The building operations for tires vary widely, depending on the kind of tire to be built and the equipment available in the particular plant. For example, the cord reinforcement may be of polyester, nylon, or steel wire; the number of plies required increases as the size and service requirements increase; the tread proper may be of a different composition than the tread base and sidewalls; one of the sidewalls may be made of a white stock; the construction may be of the tubeless variety, in which case an air-barrier ply of rubber is applied to the inside surface of the first ply; a puncture-sealing layer may be applied to the inside surface; or there may be several bead assemblies instead of only one.

Increasing popularity of radial tires has caused some basic changes in tire manufacturing operations. In a radial tire, the reinforcement cords in the body, or carcass, of the tire are placed in a radial direction from bead to bead. Radial tires require special building drums and result in a green tire of a different appearance from the barrel-shaped green biasply tire.

Vulcanization
 The final process, vulcanization, follows the building operation or, if no building operations are involved, the forming operation. Vulcanization is the process that converts the essentially plastic, raw rubber mixture to an elastic state. It is normally accomplished by applying heat for a specified time at the desired level. The most common methods for vulcanization are carried out in molds held closed by hydraulic presses and heated by contact with steam-heated platens, which are a part of the press in open steam in an autoclave; under water maintained at a pressure higher than that of saturated steam at the desired temperature; in air chambers in which hot air is circulated over the product; or by various combinations of these methods.

The vast majority of products are sulfurcured; that is, sulfur cross-links join the rubber chairs together. For special applications, vulcanization may take place without the use of sulfur, for example, in resin- or peroxide-initiated crosslinks or metal-oxide-cured polychloroprene.
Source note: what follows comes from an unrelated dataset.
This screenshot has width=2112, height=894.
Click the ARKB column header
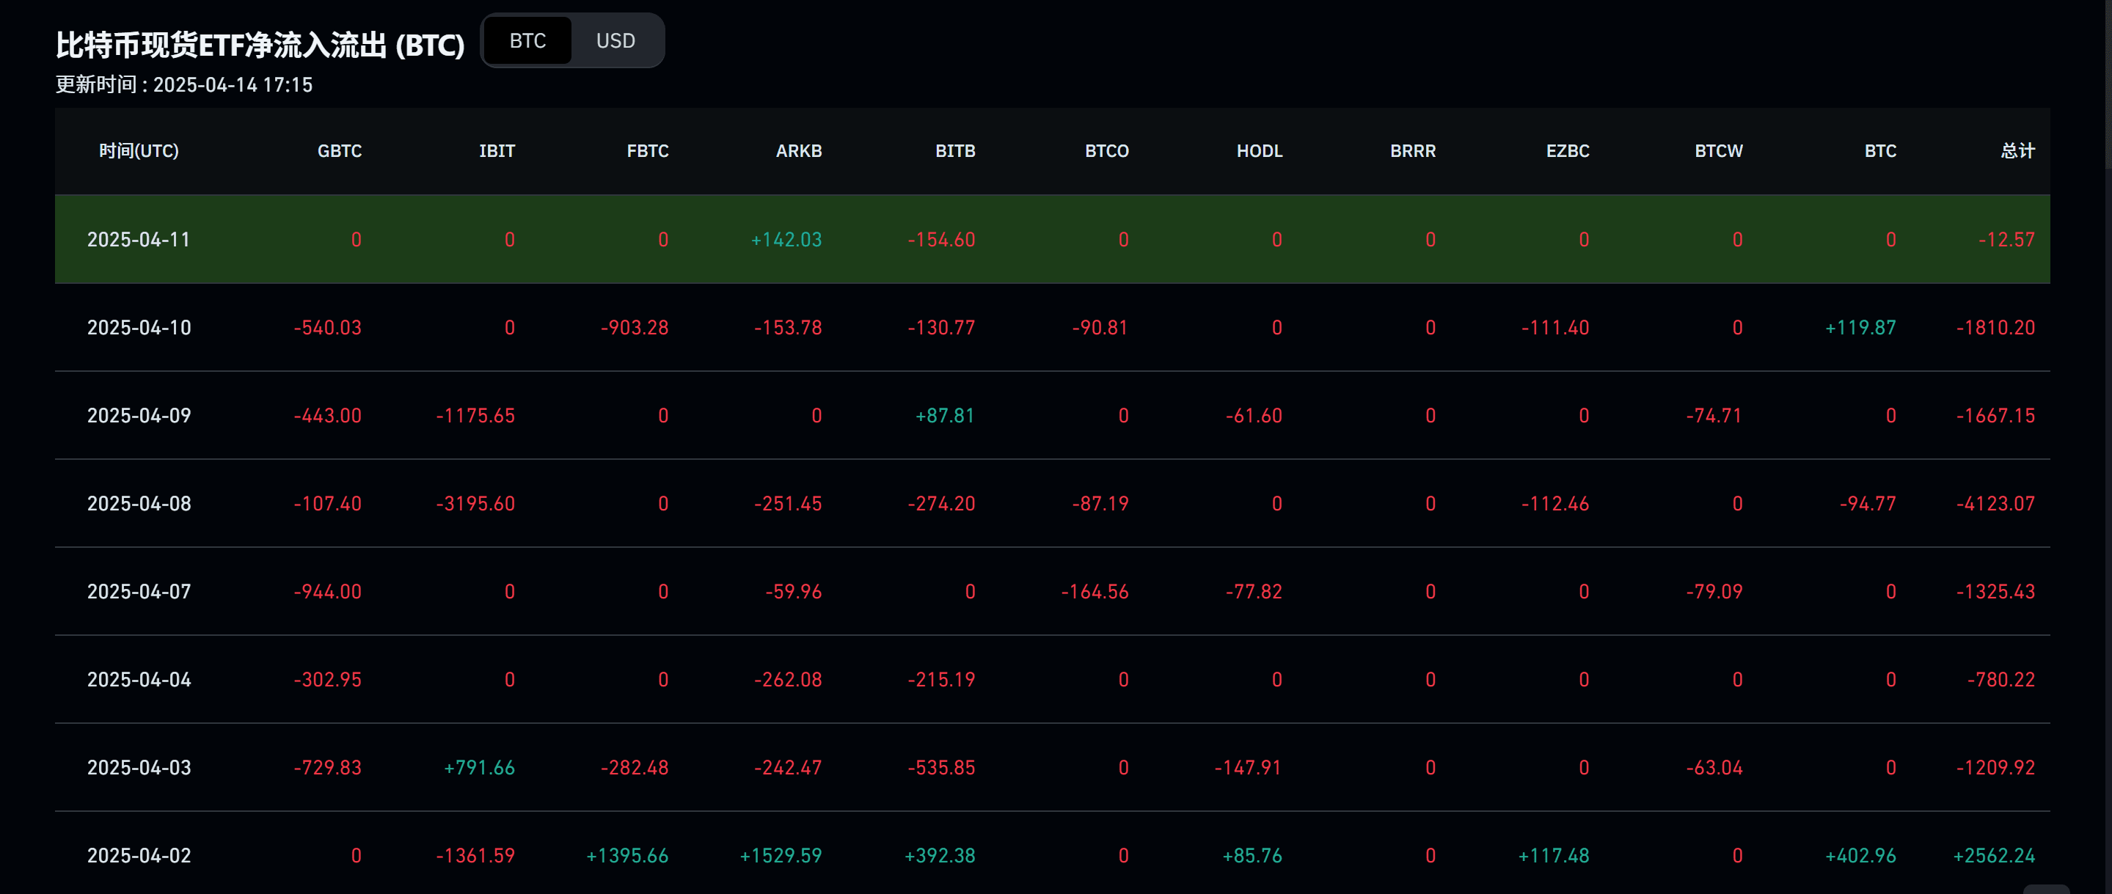coord(799,151)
The time and temperature required for vulcanization of a particular product may be varied over a wide range by proper selection of the vulcanizing system. The usual practice is to use as fast a system as can be tolerated by the processing steps through which the material will pass without “scorching,” that is, without premature vulcanization caused by heat during these processing steps. Rapid vulcanization affects economies by producing the largest volume of goods possible from the available equipment. This is particularly the case for products made in molds, because molds are costly, and their output is determined by the number of heats that can be made per day.
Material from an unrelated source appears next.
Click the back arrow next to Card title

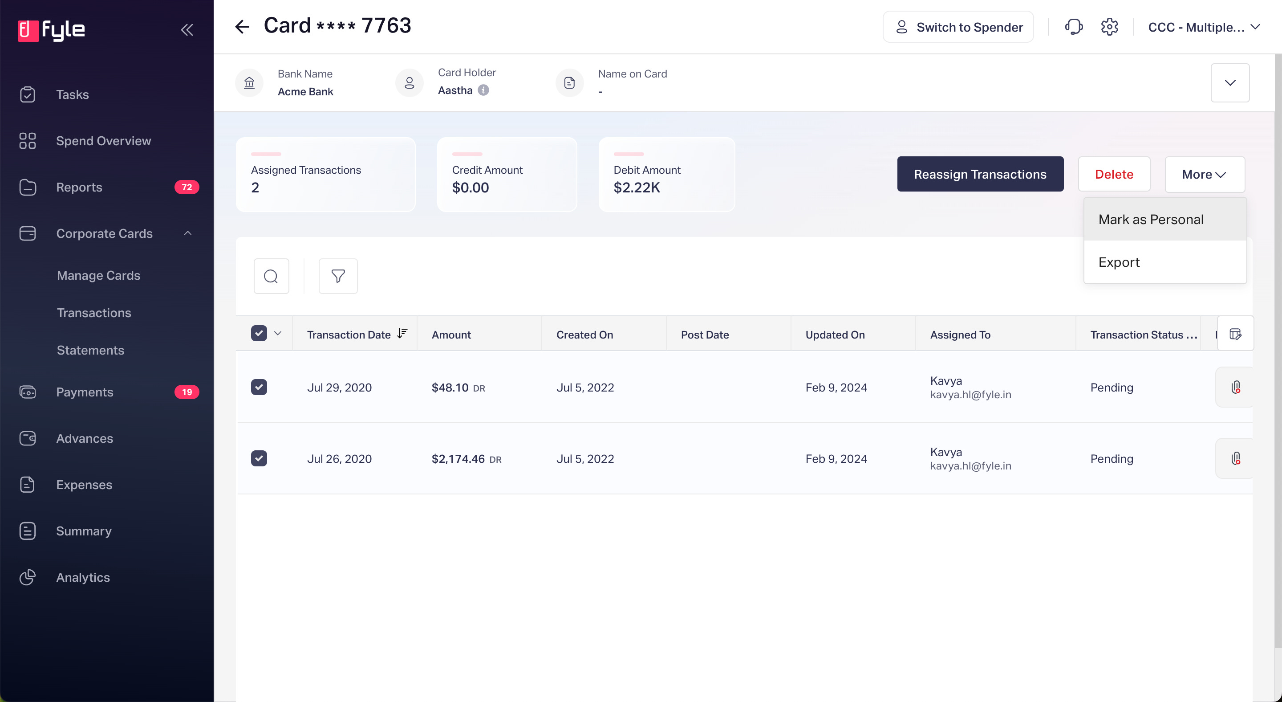click(x=242, y=27)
The rate of vulcanization increases exponentially with an increase in temperature; hence, the tendency is to vulcanize at the highest temperature possible. In practice, this is limited by many factors, and the practical curing temperature range is 127 to 171°C. There are numerous exceptions both below and above this range, but it probably covers 95% of the products made.
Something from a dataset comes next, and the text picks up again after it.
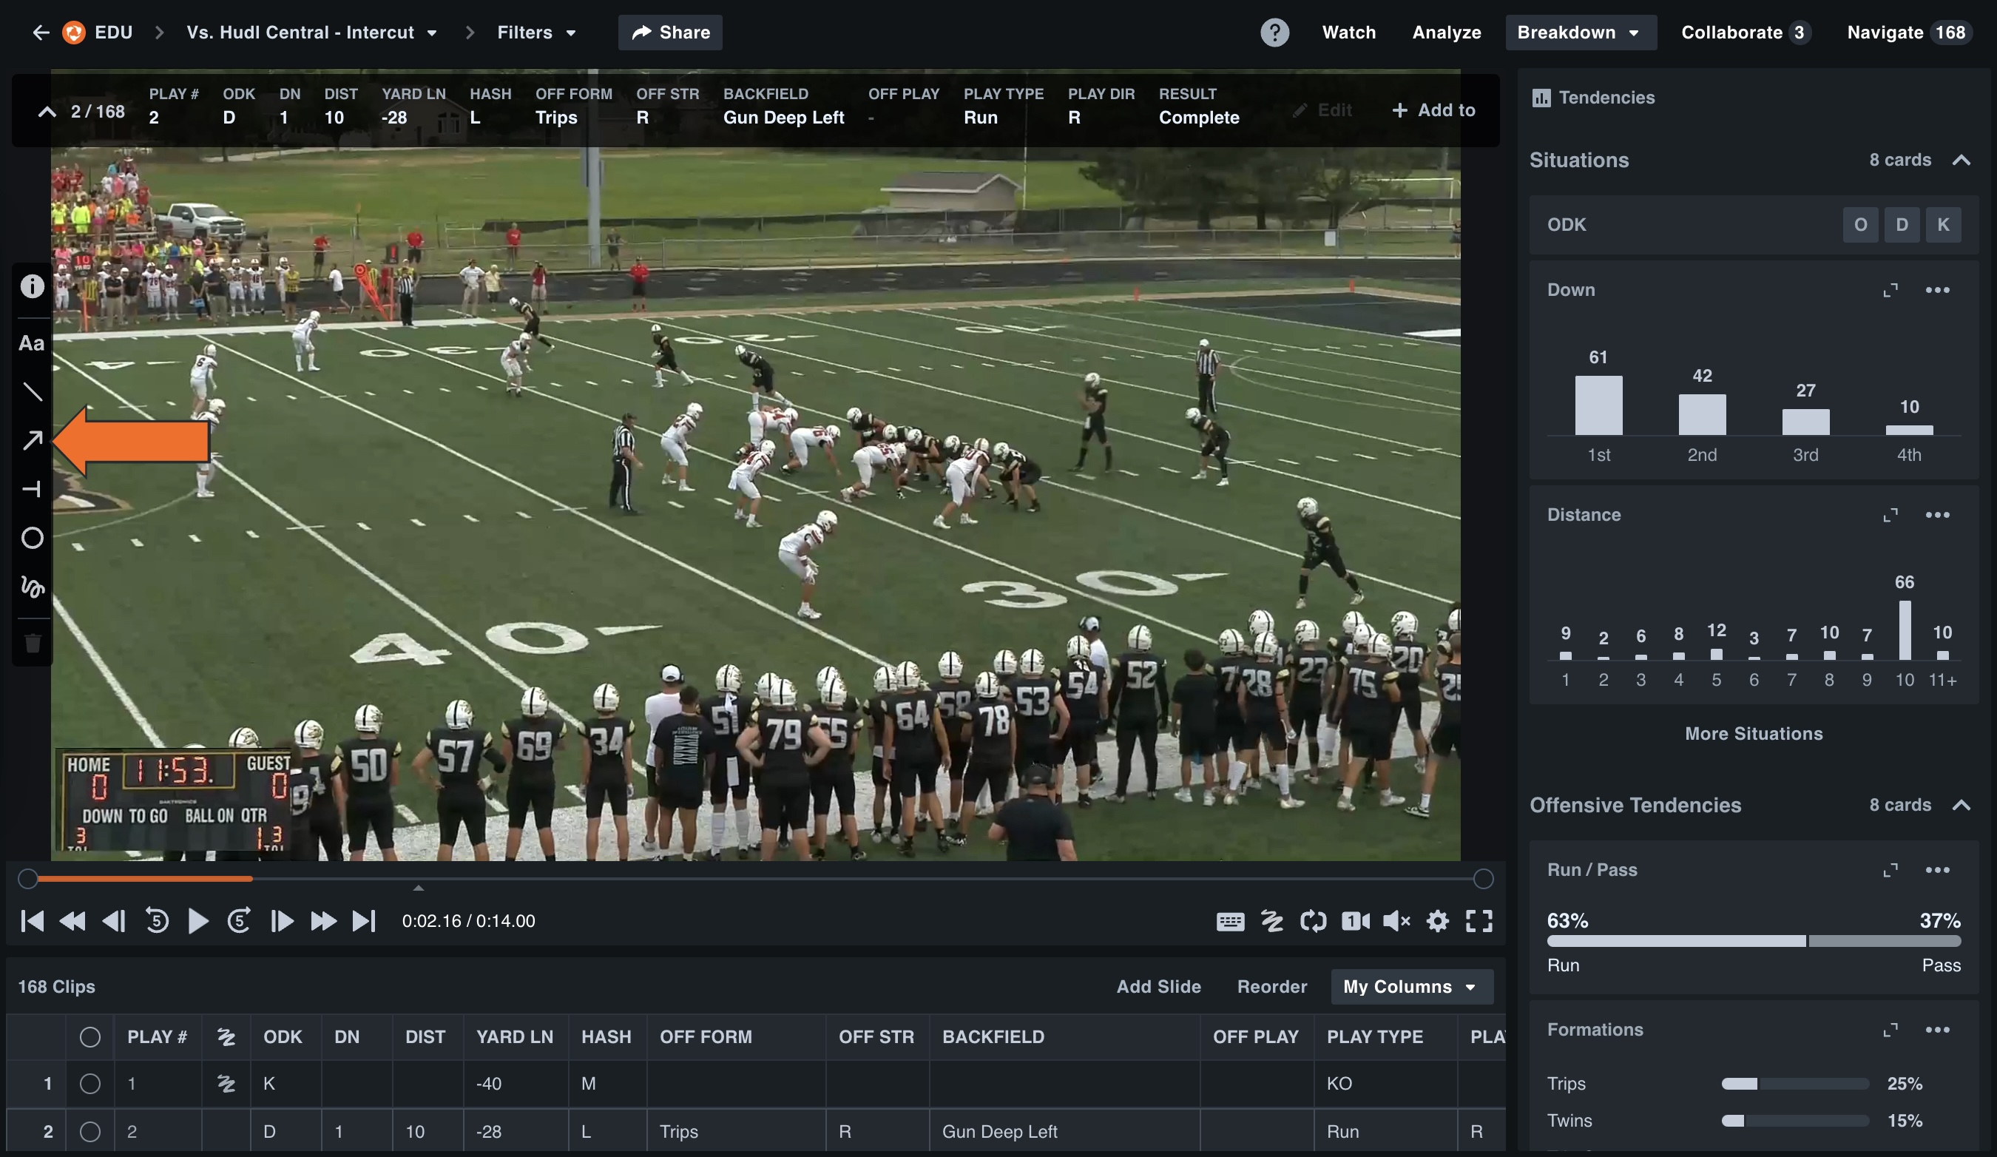The width and height of the screenshot is (1997, 1157).
Task: Collapse the Situations cards section
Action: [x=1963, y=159]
Finishing operations following vulcanization include removal of mold flash, sometimes cutting or punching to size, cleaning, inspection for defects, addition of fittings such as valves or couplings, painting or varnishing, and packing. Latex Technology

In addition to the technology of solid rubber, there is a completely different, relatively small but important part of the rubber industry involving the manufacture of products directly from natural rubber latex from the tree, synthetic latex from emulsion polymerization, or aqueous dispersions made from solid rubbers. In latex technology, materials to be added to the rubber are colloidally dispersed in water and mixed into the latex, a process involving the use of lighter equipment and less power than the mixing of solid rubber compounds. The latex compound can then be used in a variety of processes such as coating or impregnating of cords, fabrics, or paper; in paints or adhesives; molding (such as in toys); dipping (for thin articles like balloons, or household and surgeon’s gloves); rubber thread (for garments); and production of foam. Latex technology is particularly important in producing articles for medical and surgical uses.